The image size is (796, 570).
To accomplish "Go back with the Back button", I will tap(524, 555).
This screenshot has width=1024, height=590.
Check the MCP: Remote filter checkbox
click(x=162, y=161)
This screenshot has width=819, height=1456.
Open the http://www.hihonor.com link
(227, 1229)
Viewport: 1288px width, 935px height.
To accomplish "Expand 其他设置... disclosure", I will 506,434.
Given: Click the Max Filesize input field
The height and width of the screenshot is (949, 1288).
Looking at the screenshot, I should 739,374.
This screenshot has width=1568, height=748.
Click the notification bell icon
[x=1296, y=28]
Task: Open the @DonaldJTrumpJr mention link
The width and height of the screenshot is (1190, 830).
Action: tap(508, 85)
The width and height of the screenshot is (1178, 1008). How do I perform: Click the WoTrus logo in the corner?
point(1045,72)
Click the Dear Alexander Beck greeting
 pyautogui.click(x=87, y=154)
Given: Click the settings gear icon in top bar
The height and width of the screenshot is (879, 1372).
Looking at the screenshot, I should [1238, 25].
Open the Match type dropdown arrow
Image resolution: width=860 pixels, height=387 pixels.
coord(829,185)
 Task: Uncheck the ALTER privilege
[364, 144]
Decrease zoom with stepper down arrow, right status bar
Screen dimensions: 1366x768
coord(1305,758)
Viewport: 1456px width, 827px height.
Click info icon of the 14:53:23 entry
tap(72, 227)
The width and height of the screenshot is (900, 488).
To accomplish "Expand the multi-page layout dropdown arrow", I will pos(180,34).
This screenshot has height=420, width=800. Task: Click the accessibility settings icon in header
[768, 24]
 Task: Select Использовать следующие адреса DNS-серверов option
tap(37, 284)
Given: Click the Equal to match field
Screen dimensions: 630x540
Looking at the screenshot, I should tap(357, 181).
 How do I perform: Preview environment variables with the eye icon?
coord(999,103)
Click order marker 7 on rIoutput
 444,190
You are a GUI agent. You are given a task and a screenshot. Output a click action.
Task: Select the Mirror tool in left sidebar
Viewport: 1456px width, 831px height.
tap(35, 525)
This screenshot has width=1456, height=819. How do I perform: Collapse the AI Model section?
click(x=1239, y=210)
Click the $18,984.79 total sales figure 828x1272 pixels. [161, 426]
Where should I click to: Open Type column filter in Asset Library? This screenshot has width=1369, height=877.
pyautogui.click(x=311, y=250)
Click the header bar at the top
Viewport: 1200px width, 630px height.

Your goal: Please return all of the entries shown above, exactly as they stand.

Response:
The image size is (796, 570).
To accomplish "Go back with the Back button", I will tap(524, 555).
This screenshot has width=1024, height=590.
Check the MCP: Remote filter checkbox
click(x=162, y=161)
This screenshot has width=819, height=1456.
Open the http://www.hihonor.com link
(227, 1229)
Viewport: 1288px width, 935px height.
To accomplish "Expand 其他设置... disclosure", I will 506,434.
Given: Click the Max Filesize input field
The height and width of the screenshot is (949, 1288).
Looking at the screenshot, I should 739,374.
This screenshot has width=1568, height=748.
Click the notification bell icon
[x=1296, y=28]
Task: Open the @DonaldJTrumpJr mention link
The width and height of the screenshot is (1190, 830).
Action: tap(508, 85)
The width and height of the screenshot is (1178, 1008). How do I perform: Click the WoTrus logo in the corner?
point(1045,72)
Click the Dear Alexander Beck greeting
 pyautogui.click(x=87, y=154)
Given: Click the settings gear icon in top bar
The height and width of the screenshot is (879, 1372).
Looking at the screenshot, I should [1238, 25].
Open the Match type dropdown arrow
Image resolution: width=860 pixels, height=387 pixels.
coord(829,185)
 Task: Uncheck the ALTER privilege
[364, 144]
Decrease zoom with stepper down arrow, right status bar
Screen dimensions: 1366x768
coord(1305,758)
Viewport: 1456px width, 827px height.
Click info icon of the 14:53:23 entry
tap(72, 227)
The width and height of the screenshot is (900, 488).
To accomplish "Expand the multi-page layout dropdown arrow", I will pos(180,34).
This screenshot has height=420, width=800. Task: Click the accessibility settings icon in header
[768, 24]
 Task: Select Использовать следующие адреса DNS-серверов option
tap(37, 284)
Given: Click the Equal to match field
Screen dimensions: 630x540
Looking at the screenshot, I should tap(357, 181).
 How do I perform: Preview environment variables with the eye icon?
coord(999,103)
Click order marker 7 on rIoutput
 444,190
You are a GUI agent. You are given a task and a screenshot. Output a click action.
Task: Select the Mirror tool in left sidebar
Viewport: 1456px width, 831px height.
tap(35, 525)
This screenshot has width=1456, height=819. How do I perform: Collapse the AI Model section?
click(x=1239, y=210)
Click the $18,984.79 total sales figure 828x1272 pixels. [161, 426]
Where should I click to: Open Type column filter in Asset Library? This screenshot has width=1369, height=877.
pyautogui.click(x=311, y=250)
Click the header bar at the top
Viewport: 1200px width, 630px height.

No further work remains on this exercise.